In a box office victory that has taken just about everyone by surprise, Midway opened to #1 with $17.5 million. The ensemble action-war film, independently financed for $70-100 million (depending on your sources) and distributed by Lionsgate, opened about 15% above the last Lionsgate November WWII release, Hacksaw Ridge from three years ago. That film went on to have strong legs and a surprise awards run that carried it from a $15.3 million opening weekend to a $67.2 million total. With 40% on Rotten Tomatoes, Midway is unlikely to be an awards play, but it did match Hacksaw‘s A Cinemascore, so audiences could push the film pretty close to its break-even point of $65 million. Expect a final total around $60 million, possibly higher if it withstands the adult-aimed competition coming over the next few weeks.
Coming in significantly below expectations in second place was Doctor Sleep, with a $14.1 million weekend gross. Even after underwhelming openings in European markets last weekend, tracking for the film stayed in the $20-25 million range, and positive reviews seemed like a good omen for the Shining sequel. So what went wrong? Marketing for the film was probably not as aggressive as it could have been, especially for a sequel to one of the most iconic horror films of all time. One must assume that the November release date was to give it some distance from WB’s other Stephen King adaptation, IT: Chapter Two, but the result was a horror film opening eight days after Halloween, when a mid/late-October release date would have probably given the film a decent boost. Audiences seemed to like the film, with a strong-for-horror B+ Cinemascore, but the film seems unlikely to branch out from the audience that came out for its opening weekend, which will probably lead to a $35 million final total.
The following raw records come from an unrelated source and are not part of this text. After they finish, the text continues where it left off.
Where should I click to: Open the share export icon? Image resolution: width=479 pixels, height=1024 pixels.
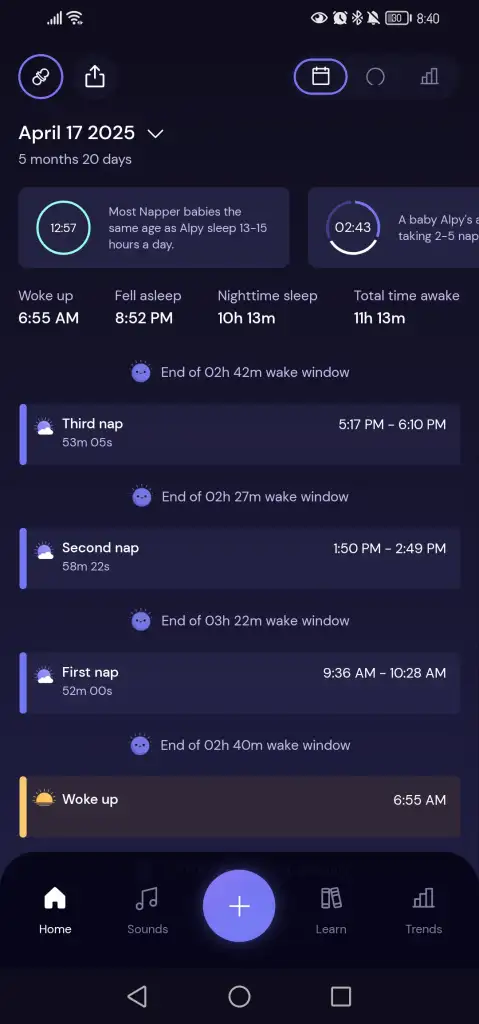[x=95, y=77]
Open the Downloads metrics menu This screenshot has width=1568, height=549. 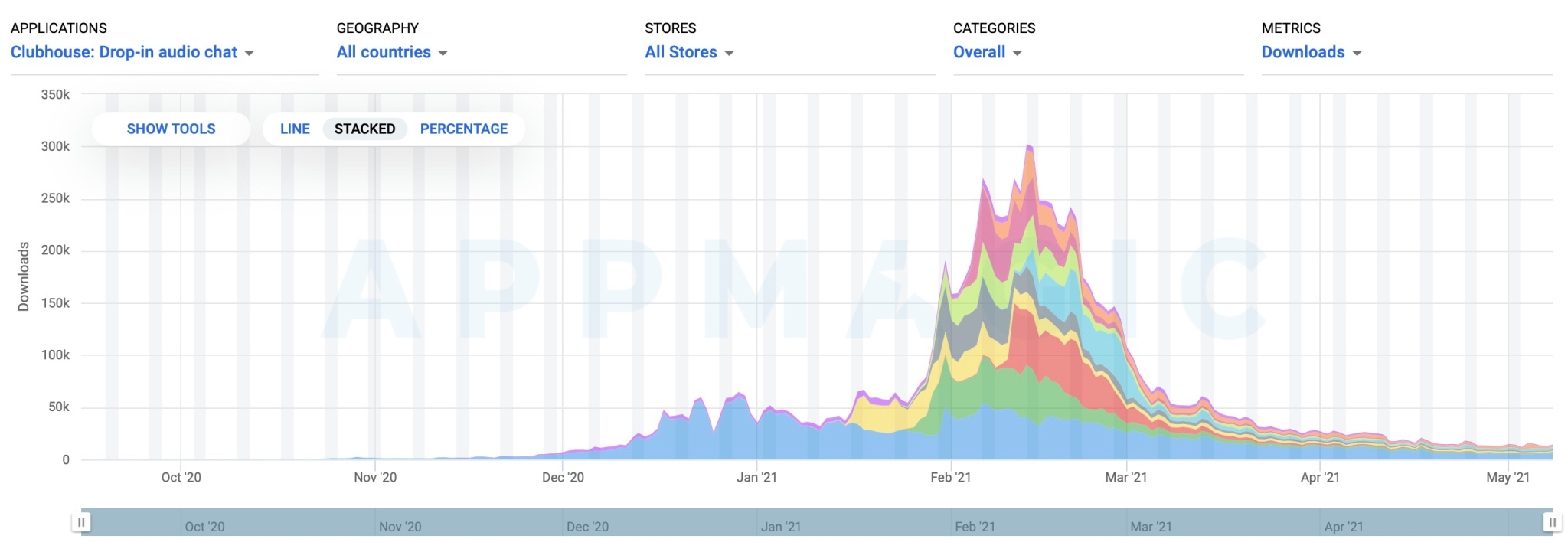coord(1302,52)

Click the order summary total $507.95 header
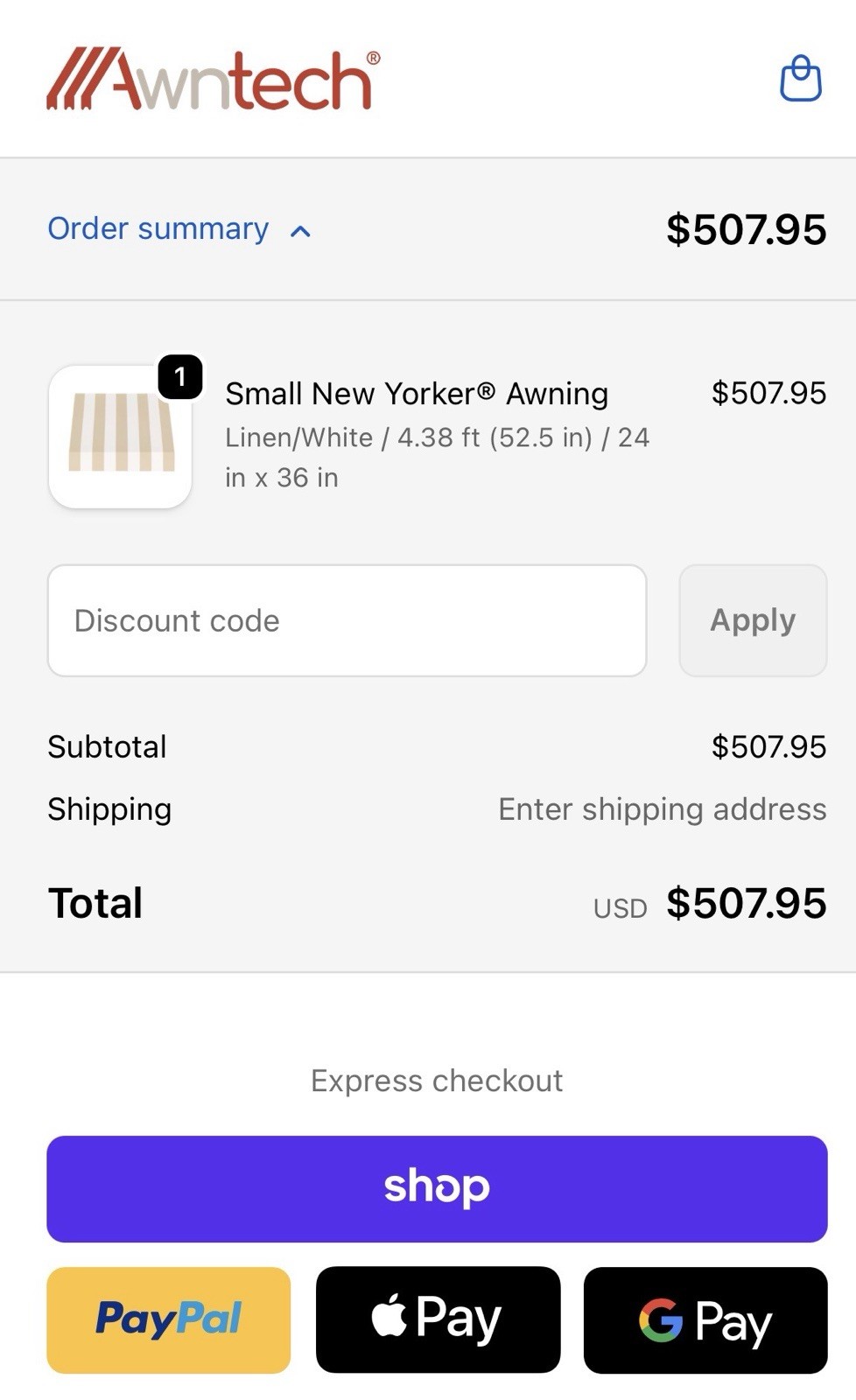746,229
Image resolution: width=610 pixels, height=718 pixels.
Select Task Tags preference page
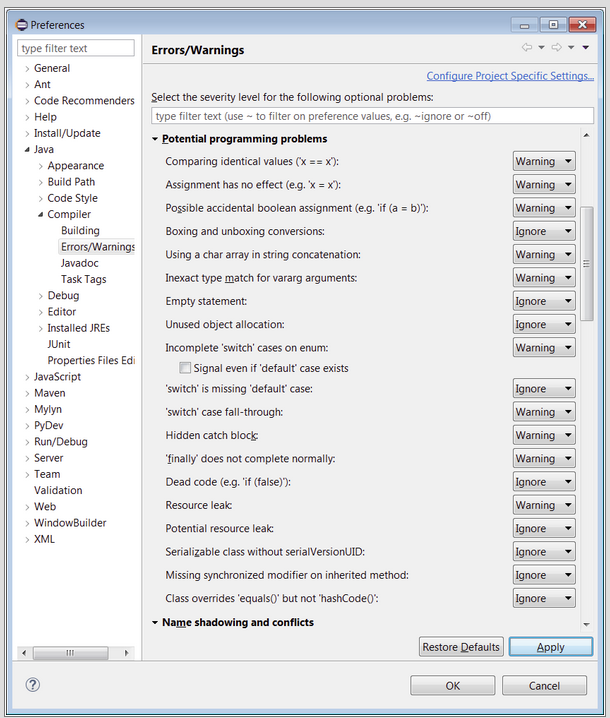coord(83,279)
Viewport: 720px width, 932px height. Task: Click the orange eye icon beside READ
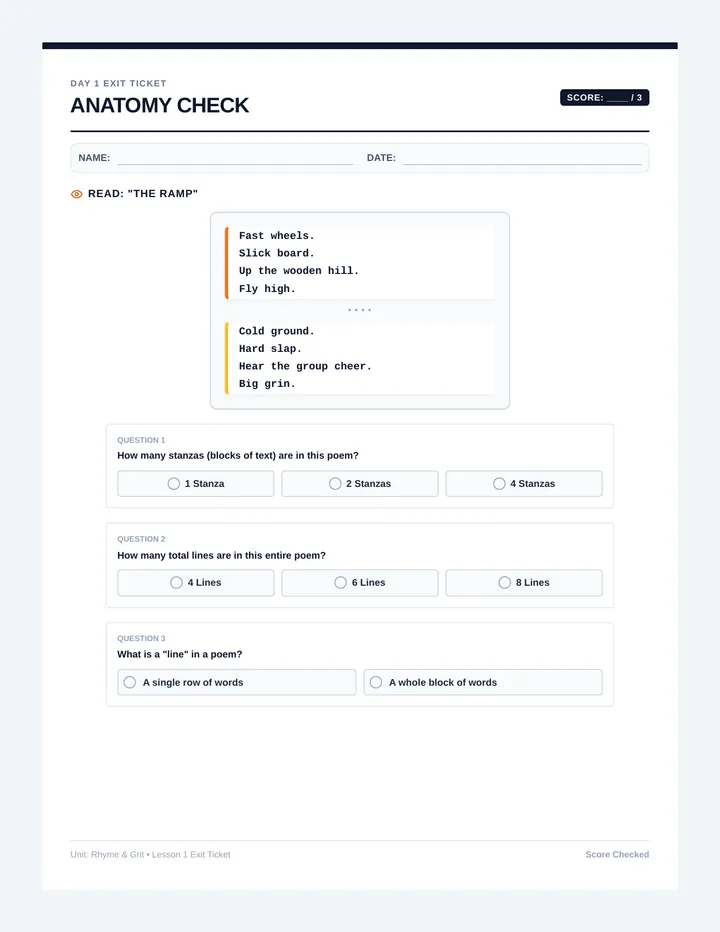click(77, 194)
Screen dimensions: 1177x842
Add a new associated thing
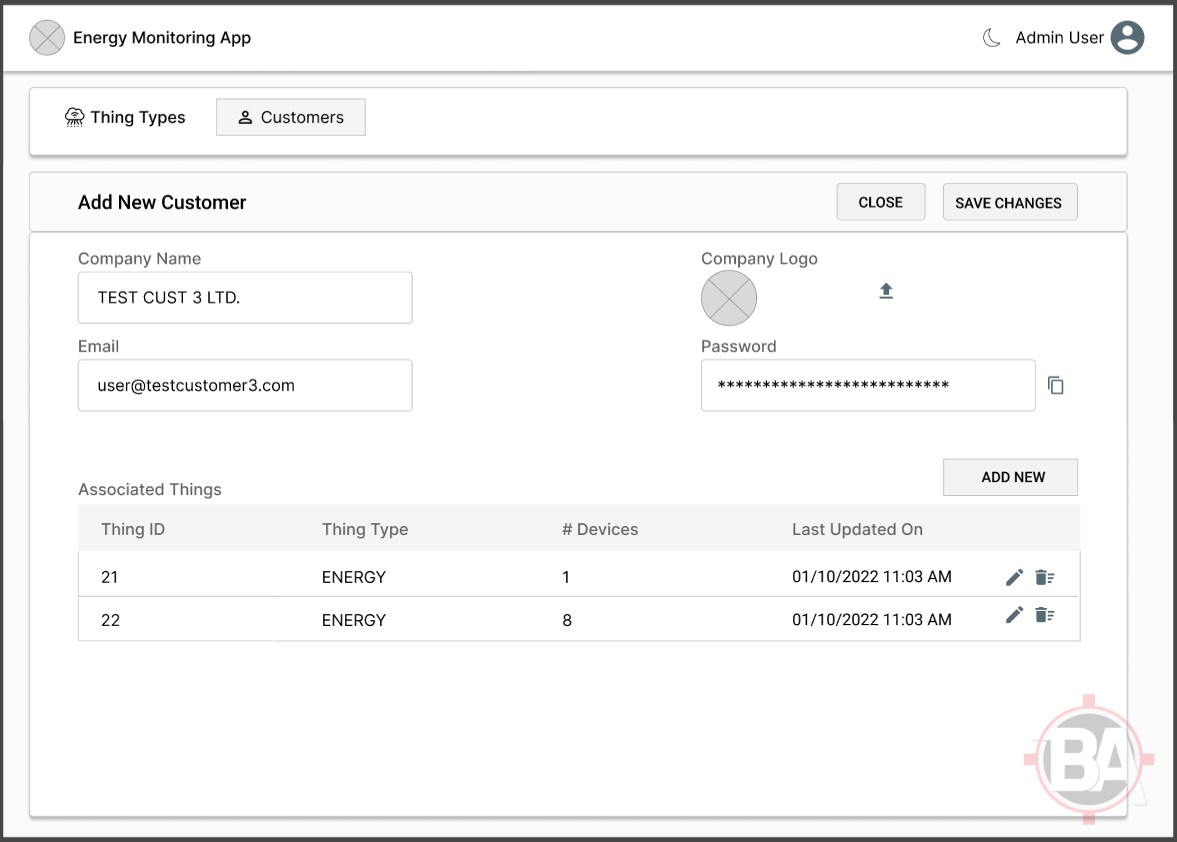[1012, 477]
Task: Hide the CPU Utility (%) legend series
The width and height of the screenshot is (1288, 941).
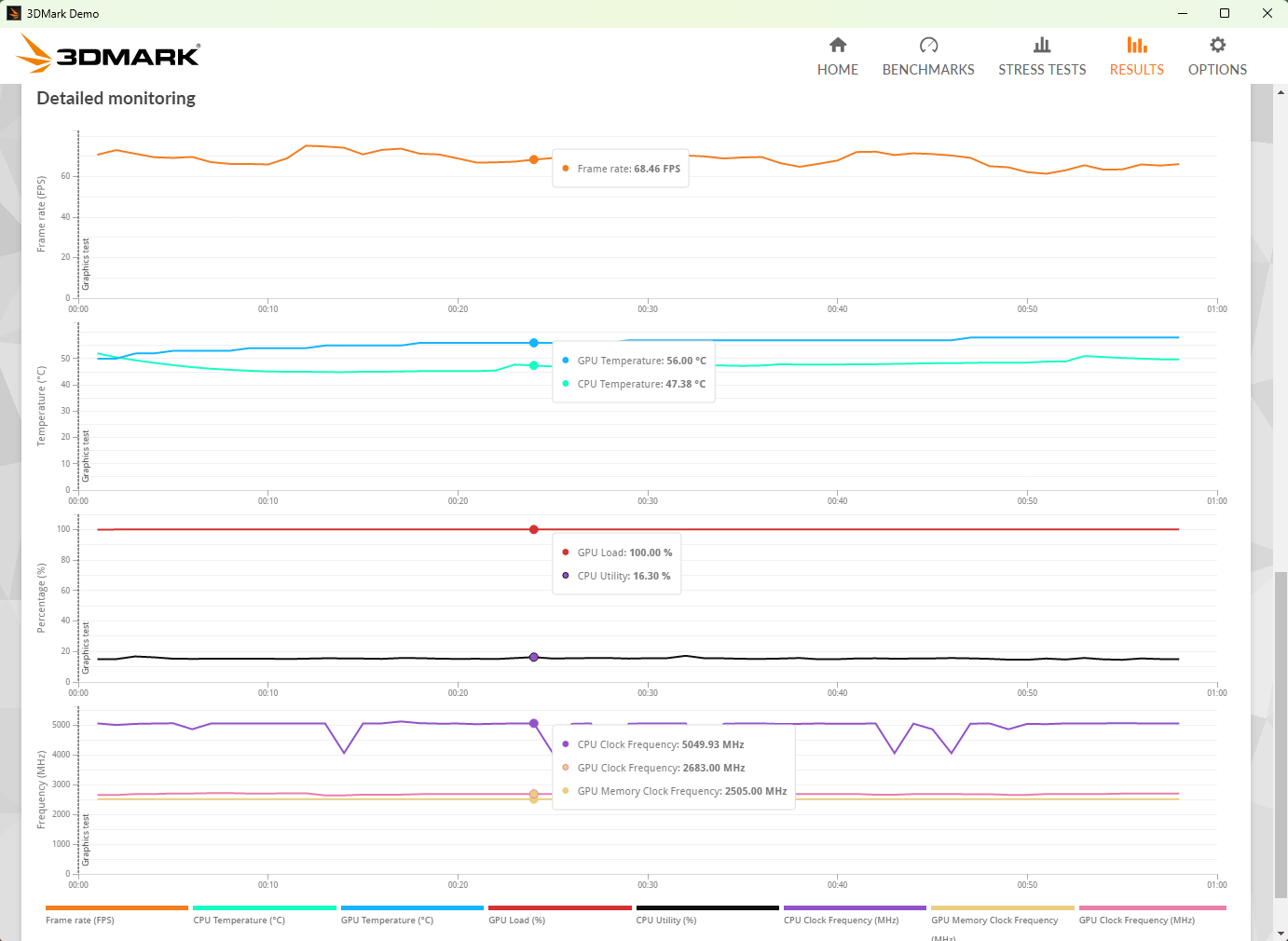Action: click(707, 914)
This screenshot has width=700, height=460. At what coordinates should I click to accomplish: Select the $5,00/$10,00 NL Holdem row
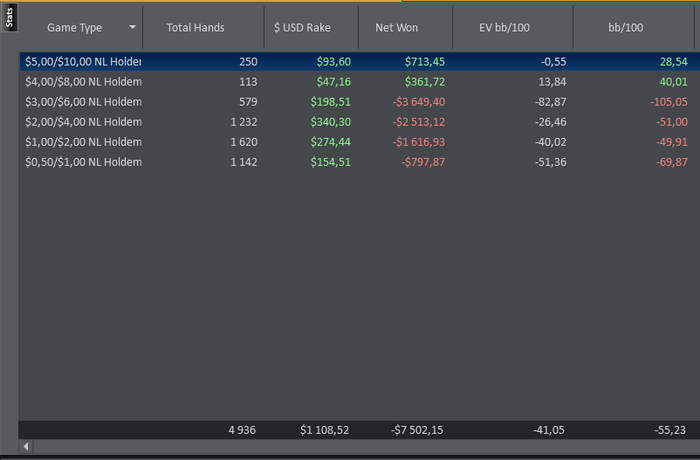pyautogui.click(x=83, y=62)
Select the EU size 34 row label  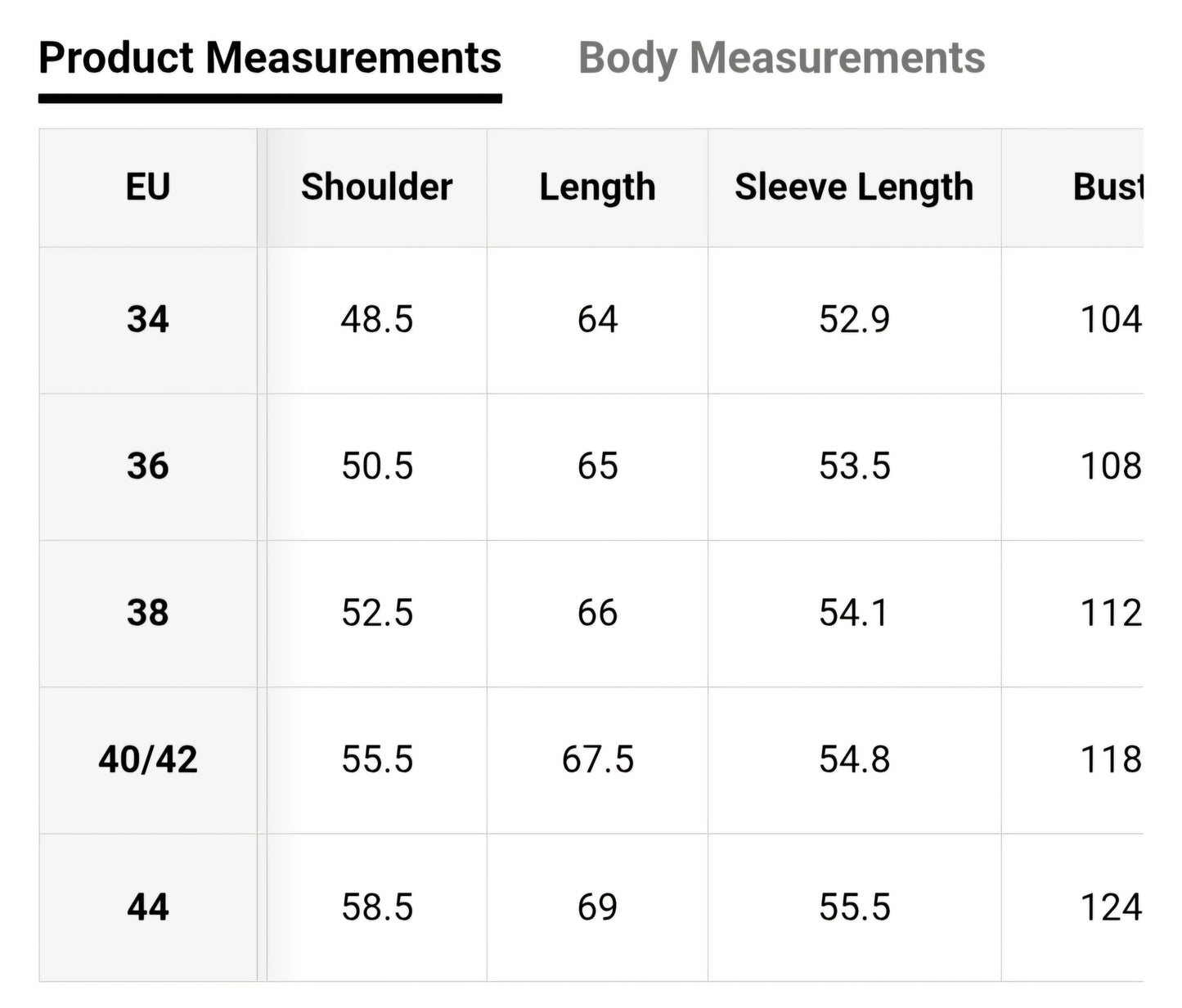click(x=148, y=319)
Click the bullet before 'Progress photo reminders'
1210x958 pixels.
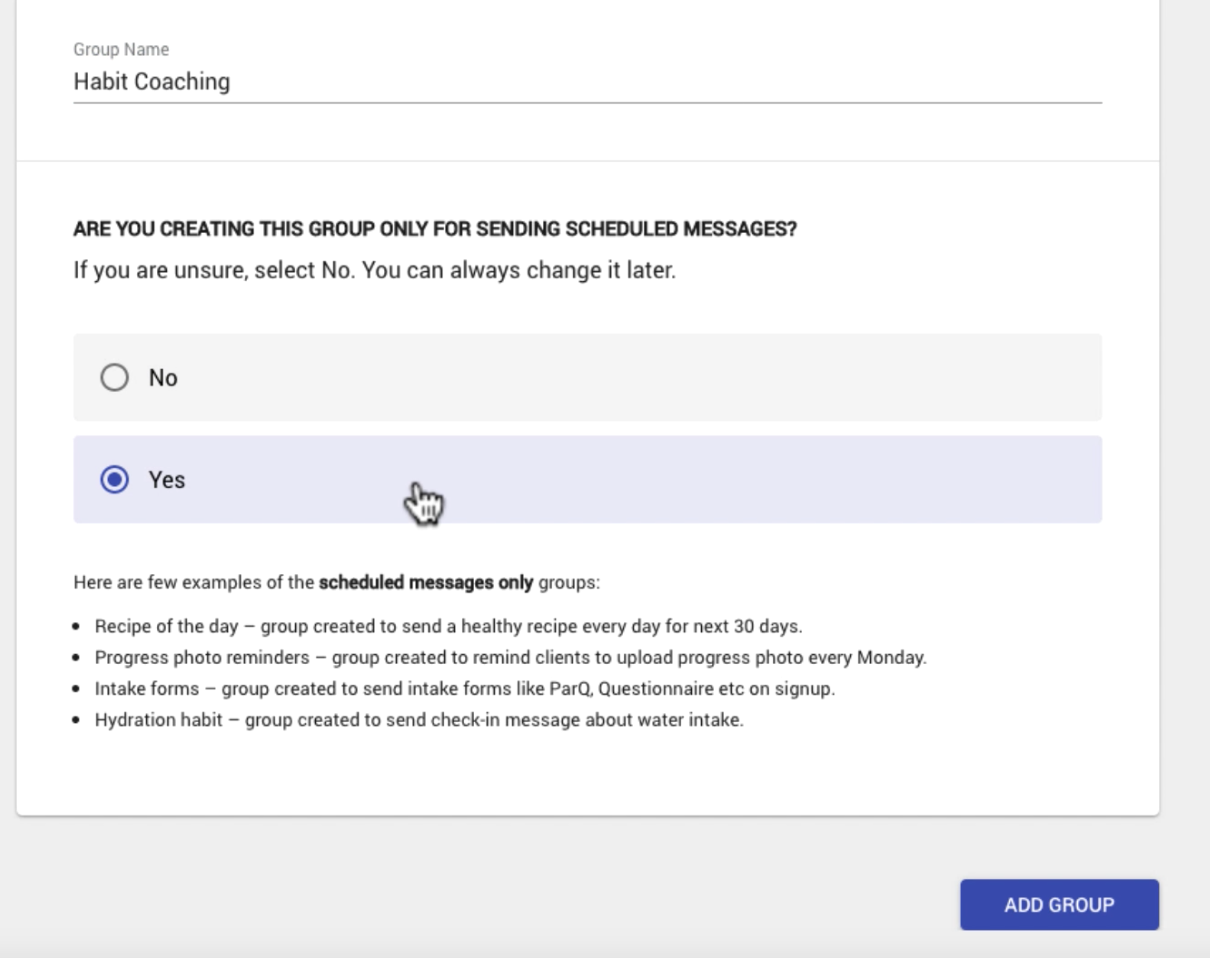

Coming in above its modest expectations, Playing with Fire opened to $12.8 million. The family comedy is of a rare breed these days, an original live-action film aimed at families without any fantastical elements, receiving a rather wide release in 3,125 theaters, led by an actor with only one real hit as a leading man (the R-rated Blockers). This opening weekend is not exactly a full-fledged breakout, but it does show that families are still willing to come out to the theater to see a film even if it’s not based on a bestselling book or an older movie classic. The film has only two weeks to keep making bank before Frozen II is released, but if the film can still hold onto some screens over the Thanksgiving holiday, it could leg out to a $40+ million total, matching is modest $30 million budget.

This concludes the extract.